Yes the AnalyticsQuery is being called twice in the logs, which is not a
good thing. Originally I believe this was not the case but changes in the
QueryComponent in later release have caused this to happen. The test cases
aren't broken by this so it didn't get caught.

The actual merge of the results from the AnalyticsQuery, which is done in
the MergeStrategy, will only happen on the first stage. In the second stage
the results from the Analytics query should be ignored. As a work around
for the double call to the AnalyticsQuery you can look for the "ids" param
in your Analytics query and skip gathering the analytics if it's present.
The ids param is sent in the second phase of a distributed search.
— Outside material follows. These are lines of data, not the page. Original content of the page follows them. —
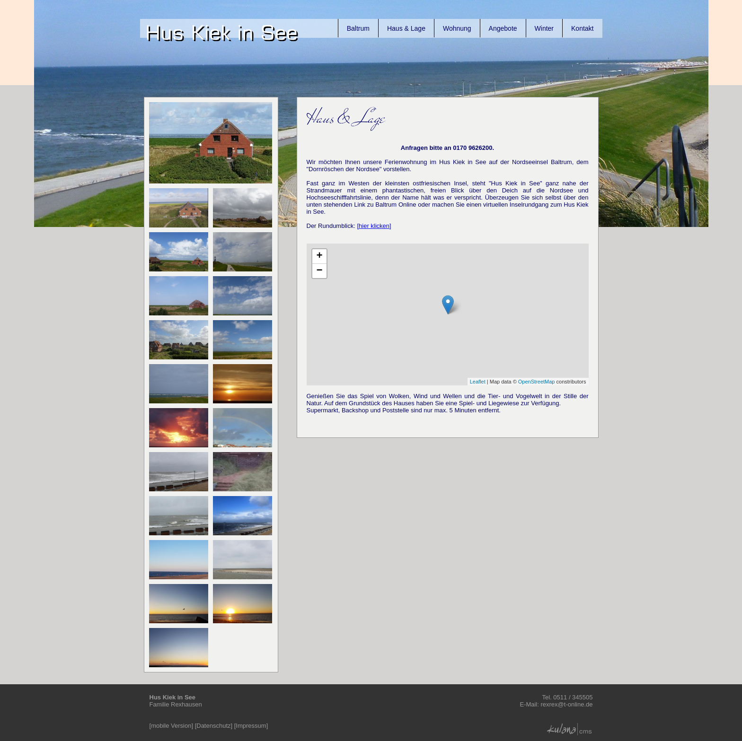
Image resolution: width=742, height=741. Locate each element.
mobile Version (171, 725)
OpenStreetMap (536, 381)
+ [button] (319, 256)
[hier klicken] (374, 225)
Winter (544, 28)
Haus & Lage (406, 28)
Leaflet (478, 381)
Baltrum (358, 28)
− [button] (319, 271)
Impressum (251, 725)
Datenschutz (213, 725)
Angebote (503, 28)
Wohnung (457, 28)
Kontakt (582, 28)
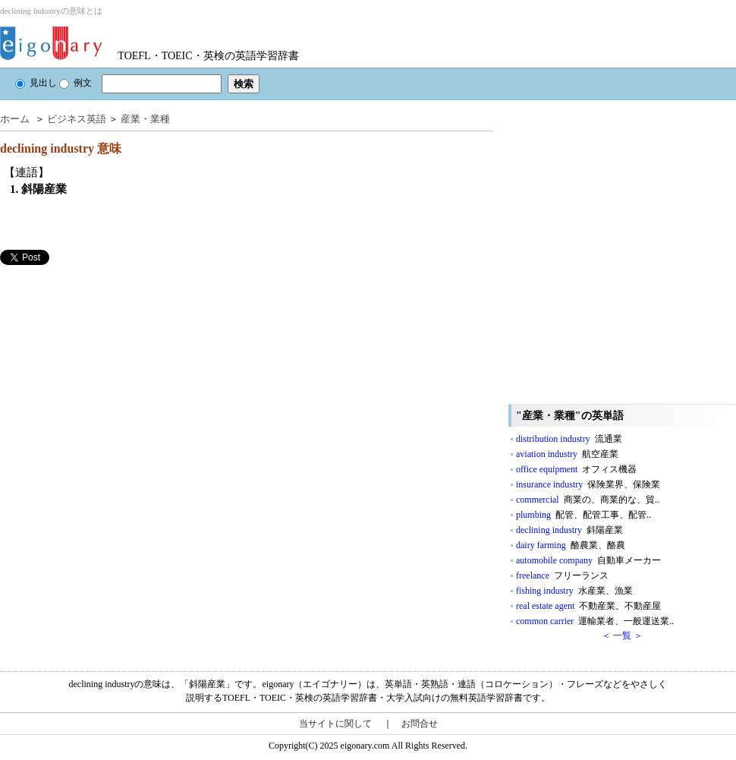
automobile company (588, 560)
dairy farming (570, 545)
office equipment (576, 469)
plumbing (583, 514)
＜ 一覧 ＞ (622, 635)
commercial (587, 499)
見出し (36, 82)
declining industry (569, 530)
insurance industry (588, 484)
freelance (562, 575)
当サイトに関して (335, 723)
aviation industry (567, 454)
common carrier (595, 621)
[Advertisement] (142, 418)
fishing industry (574, 590)
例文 (75, 82)
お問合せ (419, 723)
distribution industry (569, 439)
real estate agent (588, 606)
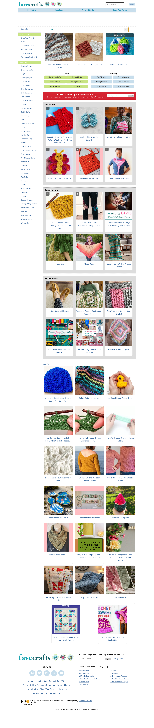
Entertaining (25, 116)
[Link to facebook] (32, 673)
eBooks (23, 42)
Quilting (23, 185)
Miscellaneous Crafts (28, 150)
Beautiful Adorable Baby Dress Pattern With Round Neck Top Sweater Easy (59, 140)
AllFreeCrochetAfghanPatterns (89, 679)
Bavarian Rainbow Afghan (118, 349)
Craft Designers (26, 93)
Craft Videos (25, 97)
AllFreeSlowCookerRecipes (119, 679)
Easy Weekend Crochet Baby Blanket (119, 312)
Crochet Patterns (55, 86)
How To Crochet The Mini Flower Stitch (120, 439)
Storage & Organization (29, 204)
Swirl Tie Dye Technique (119, 64)
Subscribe (24, 29)
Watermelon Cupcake (120, 518)
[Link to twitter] (39, 673)
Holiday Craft (25, 135)
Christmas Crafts (27, 70)
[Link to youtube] (61, 673)
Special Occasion (27, 200)
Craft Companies (27, 89)
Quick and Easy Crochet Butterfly (89, 138)
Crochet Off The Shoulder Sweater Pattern (89, 479)
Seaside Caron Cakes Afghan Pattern (119, 265)
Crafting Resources (27, 53)
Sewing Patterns (101, 82)
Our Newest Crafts (27, 46)
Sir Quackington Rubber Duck (120, 398)
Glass (23, 127)
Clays (23, 74)
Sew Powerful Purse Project (118, 137)
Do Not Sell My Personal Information (39, 685)
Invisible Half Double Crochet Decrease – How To (89, 439)
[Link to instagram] (54, 673)
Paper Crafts (25, 169)
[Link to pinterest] (47, 673)
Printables (24, 181)
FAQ (63, 681)
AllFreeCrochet (84, 670)
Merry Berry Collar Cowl (119, 178)
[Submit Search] (132, 4)
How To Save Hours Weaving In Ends (58, 479)
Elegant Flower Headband (89, 518)
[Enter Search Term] (115, 4)
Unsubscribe (55, 693)
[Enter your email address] (92, 659)
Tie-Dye (24, 211)
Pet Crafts (24, 177)
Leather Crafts (26, 146)
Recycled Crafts (26, 49)
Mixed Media (25, 154)
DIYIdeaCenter (84, 682)
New (46, 364)
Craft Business (26, 81)
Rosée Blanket (120, 597)
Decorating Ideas (27, 108)
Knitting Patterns (123, 86)
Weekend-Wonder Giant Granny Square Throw (89, 312)
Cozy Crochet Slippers (60, 311)
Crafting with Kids (27, 101)
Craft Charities (26, 85)
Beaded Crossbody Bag (89, 178)
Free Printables (101, 77)
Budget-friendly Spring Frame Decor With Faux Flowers (89, 556)
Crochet (23, 104)
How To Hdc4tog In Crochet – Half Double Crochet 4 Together (58, 439)
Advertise (42, 681)
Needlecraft (25, 162)
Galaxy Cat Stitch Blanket (89, 398)
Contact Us (54, 681)
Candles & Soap (26, 66)
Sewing (23, 196)
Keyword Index (63, 685)
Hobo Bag (60, 264)
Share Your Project (27, 38)
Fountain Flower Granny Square (89, 64)
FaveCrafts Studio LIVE (29, 57)
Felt (22, 120)
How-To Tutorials (123, 82)
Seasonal (24, 192)
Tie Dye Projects (123, 77)
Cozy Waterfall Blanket (89, 597)
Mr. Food (113, 670)
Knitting (23, 143)
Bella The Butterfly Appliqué (59, 178)
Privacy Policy (89, 97)
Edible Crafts (25, 112)
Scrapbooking (26, 189)
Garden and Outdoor (28, 123)
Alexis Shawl (89, 264)
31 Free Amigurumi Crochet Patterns (89, 351)
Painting (24, 166)
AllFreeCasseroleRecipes (119, 682)
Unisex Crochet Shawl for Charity (58, 66)
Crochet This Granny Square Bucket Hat (112, 638)
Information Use (99, 97)
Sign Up (131, 96)
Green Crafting (26, 131)
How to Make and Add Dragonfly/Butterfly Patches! (89, 224)
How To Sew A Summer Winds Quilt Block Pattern (66, 638)
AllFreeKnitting (84, 673)
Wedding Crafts (26, 219)
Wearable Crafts (26, 215)
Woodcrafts (25, 223)
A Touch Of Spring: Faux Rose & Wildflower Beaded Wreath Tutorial (120, 558)
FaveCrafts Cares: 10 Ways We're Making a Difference (119, 224)
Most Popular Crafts (28, 158)
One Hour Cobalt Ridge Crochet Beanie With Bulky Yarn (58, 399)
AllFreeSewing (84, 685)
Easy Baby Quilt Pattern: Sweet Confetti (58, 598)
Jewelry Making (26, 139)
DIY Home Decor (77, 86)
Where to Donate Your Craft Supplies (59, 351)
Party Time (25, 173)
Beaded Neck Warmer (58, 555)
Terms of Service (39, 693)
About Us (32, 681)
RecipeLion (114, 673)
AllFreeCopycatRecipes (118, 676)
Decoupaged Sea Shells (58, 518)
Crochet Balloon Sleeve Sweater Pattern (120, 479)
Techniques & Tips (27, 208)
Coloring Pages (26, 78)
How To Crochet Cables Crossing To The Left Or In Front (60, 226)
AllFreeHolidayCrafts (86, 676)
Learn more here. (85, 701)
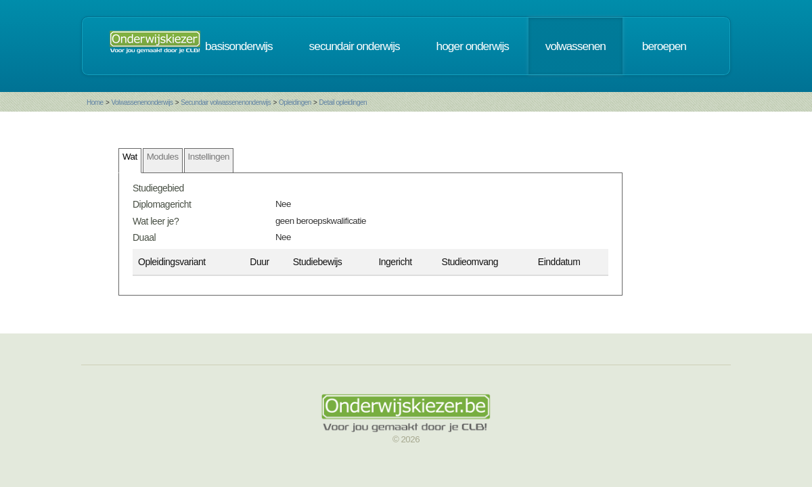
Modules (163, 157)
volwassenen (575, 46)
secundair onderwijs (354, 46)
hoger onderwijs (472, 46)
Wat (129, 157)
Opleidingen (295, 102)
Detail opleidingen (343, 102)
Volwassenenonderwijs (142, 102)
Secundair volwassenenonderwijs (226, 102)
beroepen (664, 46)
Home (95, 102)
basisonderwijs (239, 46)
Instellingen (208, 157)
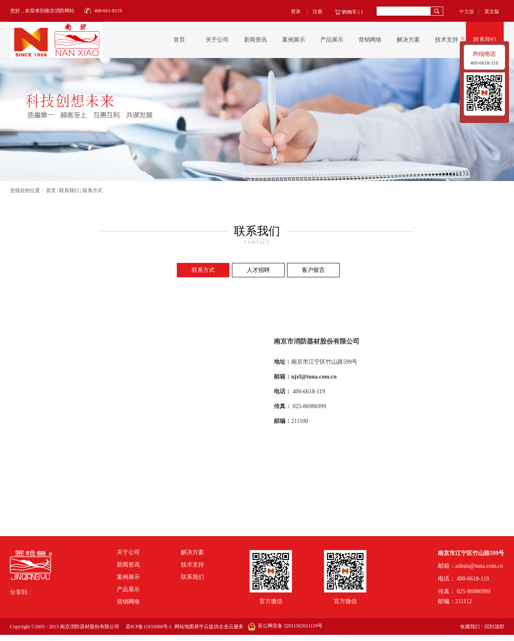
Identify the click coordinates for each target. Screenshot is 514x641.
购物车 (349, 12)
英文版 (491, 11)
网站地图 (183, 626)
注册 (317, 11)
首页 (179, 40)
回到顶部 (494, 626)
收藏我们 (470, 626)
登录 (296, 11)
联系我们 (69, 190)
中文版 (466, 11)
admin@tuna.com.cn (479, 566)
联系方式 (92, 190)
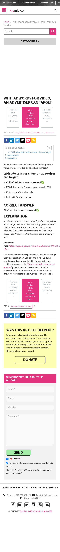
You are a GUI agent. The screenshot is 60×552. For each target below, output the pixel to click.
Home (6, 22)
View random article (30, 113)
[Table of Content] (49, 148)
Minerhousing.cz (47, 2)
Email (45, 495)
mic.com (18, 10)
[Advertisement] (23, 71)
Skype (30, 498)
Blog (42, 487)
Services (15, 487)
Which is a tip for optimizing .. (47, 115)
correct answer (13, 155)
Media (34, 487)
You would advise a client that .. (30, 121)
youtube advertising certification (21, 306)
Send (18, 453)
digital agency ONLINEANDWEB (36, 511)
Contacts (52, 487)
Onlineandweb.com (28, 2)
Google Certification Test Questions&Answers (29, 133)
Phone (17, 495)
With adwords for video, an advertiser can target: (31, 152)
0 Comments (50, 133)
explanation (12, 158)
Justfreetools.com (9, 2)
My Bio (25, 487)
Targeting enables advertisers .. (13, 117)
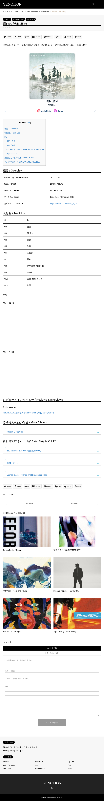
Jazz (37, 765)
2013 (17, 747)
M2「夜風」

What you're running into here is that the MergeStrategy is not really in
use in combination with the AnalyticsQuery. There are users that use the
MergeStrategy to handle custom merging of documents to produce custom
rankings. But the AnalyticsQuery really hasn't been used much with the
MergeStrategy that I'm aware of. So this has not been reported before.

I have moved away from using the MergeStrategy for merging custom
analytics. I'll give you a little context for how this has evolved.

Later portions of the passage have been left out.